Step 3: Use IP address instead

# If DNS is failing, use IP address temporarily
kafkaguard scan --bootstrap 192.168.1.100:9092

Step 4: Add to /etc/hosts (if DNS unavailable)

# Add entry to /etc/hosts
sudo bash -c 'echo "192.168.1.100 kafka.example.com" >> /etc/hosts'

# Verify
cat /etc/hosts | grep kafka

Prevention

  • Use DNS for production (more flexible than IP addresses)
  • Maintain accurate DNS records
  • Monitor DNS health
  • Document broker hostnames and IP addresses

Error: connection reset by peer

Full Error Message

Error: kafka: client has run out of available brokers to talk to
Error: read tcp 192.168.1.10:12345->192.168.1.100:9092: read: connection reset by peer

Cause

  1. Broker closed connection (authentication failure)
  2. Security protocol mismatch (using PLAINTEXT for SASL_SSL broker)
  3. TLS handshake failure
  4. Broker restarted during scan

Fix

Step 1: Verify security protocol

# Try auto-detection (no --security-protocol flag)
kafkaguard scan --bootstrap kafka:9092

# Or explicitly specify protocol
kafkaguard scan \
  --bootstrap kafka:9095 \
  --security-protocol SASL_SSL

Step 2: Check broker listener configuration

# On broker server, check listeners config
grep listeners /opt/kafka/config/server.properties

# Example output:
# listeners=PLAINTEXT://0.0.0.0:9092,SASL_SSL://0.0.0.0:9095

Step 3: Enable debug logging

kafkaguard scan \
  --bootstrap kafka:9092 \
  --log-level debug \
  2>&1 | tee debug.log

# Review debug.log for TLS or SASL errors

Step 4: Verify broker is stable

# Check broker uptime
ssh kafka-server
uptime

# Check Kafka logs for restarts
tail -100 /var/log/kafka/server.log

Prevention

  • Document broker security protocols for each cluster
  • Monitor broker restarts
  • Use explicit --security-protocol flag in production
  • Test scans during maintenance windows

Authentication Errors

Error: SASL authentication failed

Full Error Message

Error: kafka: client has run out of available brokers to talk to
Error: SASL authentication failed: kafka: invalid username or password

Cause

  1. Invalid username or password
  2. SASL mechanism mismatch (client uses SHA-256, broker requires SHA-512)
  3. User not created on Kafka broker
  4. User credentials expired or revoked

Fix

Step 1: Verify credentials

# Check environment variables
echo "Username: $KAFKAGUARD_SASL_USERNAME"
echo "Password length: ${#KAFKAGUARD_SASL_PASSWORD}"
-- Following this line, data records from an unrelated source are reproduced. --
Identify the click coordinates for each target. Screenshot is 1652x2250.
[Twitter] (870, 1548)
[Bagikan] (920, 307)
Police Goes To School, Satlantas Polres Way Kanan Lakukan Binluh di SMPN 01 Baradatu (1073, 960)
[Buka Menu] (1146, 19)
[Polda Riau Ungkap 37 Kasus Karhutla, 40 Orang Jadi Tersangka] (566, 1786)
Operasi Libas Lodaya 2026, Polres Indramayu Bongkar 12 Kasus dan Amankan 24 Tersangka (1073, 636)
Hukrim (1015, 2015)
# Verify credentials with kafka-console-consumer
kafka-console-consumer.sh \
  --bootstrap-server kafka:9095 \
  --consumer.config client.properties \
  --topic __consumer_offsets \
  --max-messages 1

Step 2: Check SASL mechanism

# List broker's enabled mechanisms
ssh kafka-server
grep sasl.enabled.mechanisms /opt/kafka/config/server.properties

# Example output:
# sasl.enabled.mechanisms=SCRAM-SHA-512

# Match client to broker
kafkaguard scan \
  --bootstrap kafka:9095 \
  --security-protocol SASL_SSL \
  --sasl-mechanism SCRAM-SHA-512  # Match broker config

Step 3: Verify user exists on broker

# List SCRAM users
kafka-configs.sh --bootstrap-server kafka:9095 \
  --command-config admin.properties \
  --describe --entity-type users

# Create user if missing
kafka-configs.sh --bootstrap-server kafka:9095 \
  --command-config admin.properties \
  --alter --add-config 'SCRAM-SHA-512=[password=secret]' \
  --entity-type users --entity-name kafkaguard

Step 4: Test with minimal ACLs

# Grant minimal read permissions
kafka-acls.sh --bootstrap-server kafka:9095 \
  --command-config admin.properties \
  --add --allow-principal User:kafkaguard \
  --operation Describe --cluster kafka-cluster

Prevention

  • Use strong password management (Vault, AWS Secrets Manager)
  • Document SASL mechanism for each cluster
  • Monitor authentication failures
  • Rotate credentials on schedule (30-90 days)
  • Maintain user inventory

Error: TLS certificate verify failed

Full Error Message

Error: x509: certificate signed by unknown authority
Error: tls: failed to verify certificate: x509: certificate signed by unknown authority

Cause

  1. CA certificate not provided
  2. Wrong CA certificate file
  3. Self-signed certificate without proper CA chain
  4. Expired CA certificate

Fix

Step 1: Provide CA certificate

# Specify CA certificate
kafkaguard scan \
  --bootstrap kafka:9093 \
  --security-protocol SSL \
  --tls-ca-cert /path/to/ca-cert.pem

Step 2: Verify CA certificate is correct

# View CA certificate details
openssl x509 -in /path/to/ca-cert.pem -text -noout

# Check issuer matches broker certificate
openssl s_client -connect kafka:9093 -showcerts | openssl x509 -text -noout | grep Issuer

Step 3: Check CA certificate expiry

# Check expiry date
openssl x509 -in /path/to/ca-cert.pem -noout -dates

# Example output:
# notBefore=Jan  1 00:00:00 2023 GMT
# notAfter=Dec 31 23:59:59 2025 GMT

Step 4: Test TLS connection manually

# Test TLS handshake
openssl s_client -connect kafka:9093 -CAfile /path/to/ca-cert.pem

# Should show "Verify return code: 0 (ok)"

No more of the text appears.